Cleveland Museum of Natural History

Plaque from the Hamann Museum of Anatomy and Comparative AnthropologyHamann Museum of Comparative Anatomy and Anthropology
(1923 -1960)

As Carl Hamann and Thomas Todd’s collecting efforts succeeded, the idea of building a museum within the Department of Anatomy at Western Reserve University’s School of Medicine took form. Space was set aside for a teaching collection soon after Hamann’s arrival in Cleveland. Thanks to both his and Todd’s collecting abilities, this area was soon filled and finding space for incoming specimens became a problem. Preliminary plans for a new museum were approved by the Western Reserve University Board of Trustees in 1921.

They became real when a new medical building was donated to Western Reserve University in 1922. Both Hamann and Todd had input into the design of the building which opened in 1923. The impact on the collections of a custom-designed layout was immediate. The increased storage space and updated equipment worked with the new floor plan to speed the rate of specimen collection and vary the types of research.

Collection documentation became more consistent and varied after this date. As specimens, casts and other teaching objects were placed on exhibit in the museum area, the Hamann Museum of Comparative Anatomy and Anthropology came into being. Dedicated in 1923, it was extensively used by staff, visiting researchers and students until the end of the 1930's

T.W. Todd died in 1938. By this point over 180 publications had been written based on the collections. For a while, museum collection activities continued. But without Todd’s driving force, curation standards declined. With the advent of WWII, the University’s attention and funding were turned elsewhere. At the end of the war, there was a call for a revision of the medical curriculum at Western Reserve University. In order to make time for other subjects the amount of the student’s time devoted to anatomy was cut. The need for the museum became less pressing.

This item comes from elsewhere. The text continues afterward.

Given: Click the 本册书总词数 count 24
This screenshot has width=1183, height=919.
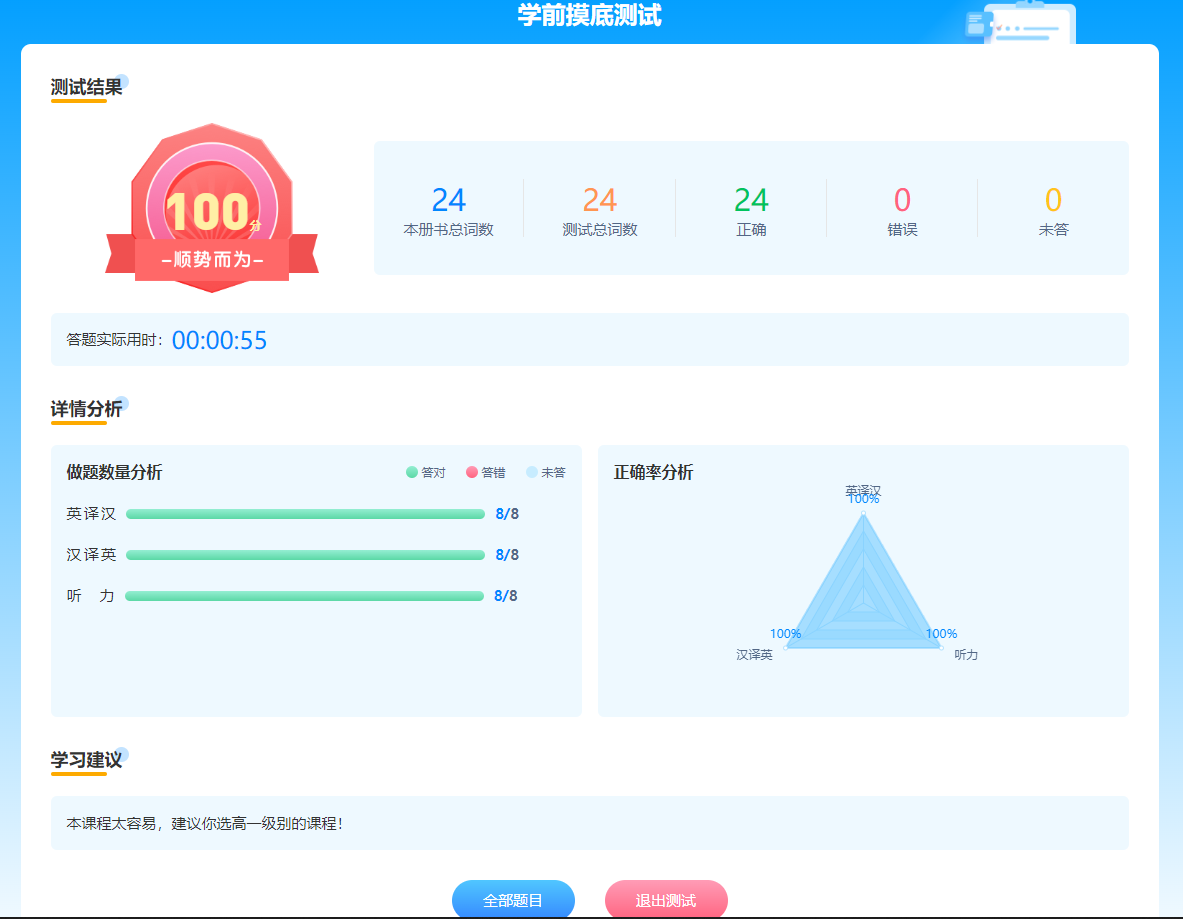Looking at the screenshot, I should point(448,201).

As a result, the museum was closed and the teaching collection was put into storage. The condition of many of the specimens and their documentation deteriorated. The stored collection was moved several times. Several times groups of valuable soft tissue specimens had to be destroyed because they had gone bad and could not be refurbished. Scholarly work continued on the collections but the output was greatly diminished and the collection fell into disarray.

Bibliography

Brown, K.L. ed. 1977. Medicine in Cleveland and Cuyahoga County: 1810-1976.
Academy of Medicine of Cleveland: Cleveland , Ohio

Cobb, W.M. 1932. Human Archives. Department of Anatomy, Western Reserve University: Cleveland, Ohio

Klein, Z.L. 1979. Recollections from the years 1932-1936 in the School of Medicine of Western Reserve University. Case Western Reserve Medical Alumni Bulletin 42:6 -7.

Todd, T.W. 1925. Western Reserve University School of Medicine Laboratory of Anatomy. Methods and Problems of Education. Third Series. New York: The Rockefeller Foundation.

Todd, T.W. 1930. The Hamann Museum of Comparative Anthropology and Anatomy.
Western Reserve University Bulletin # 13.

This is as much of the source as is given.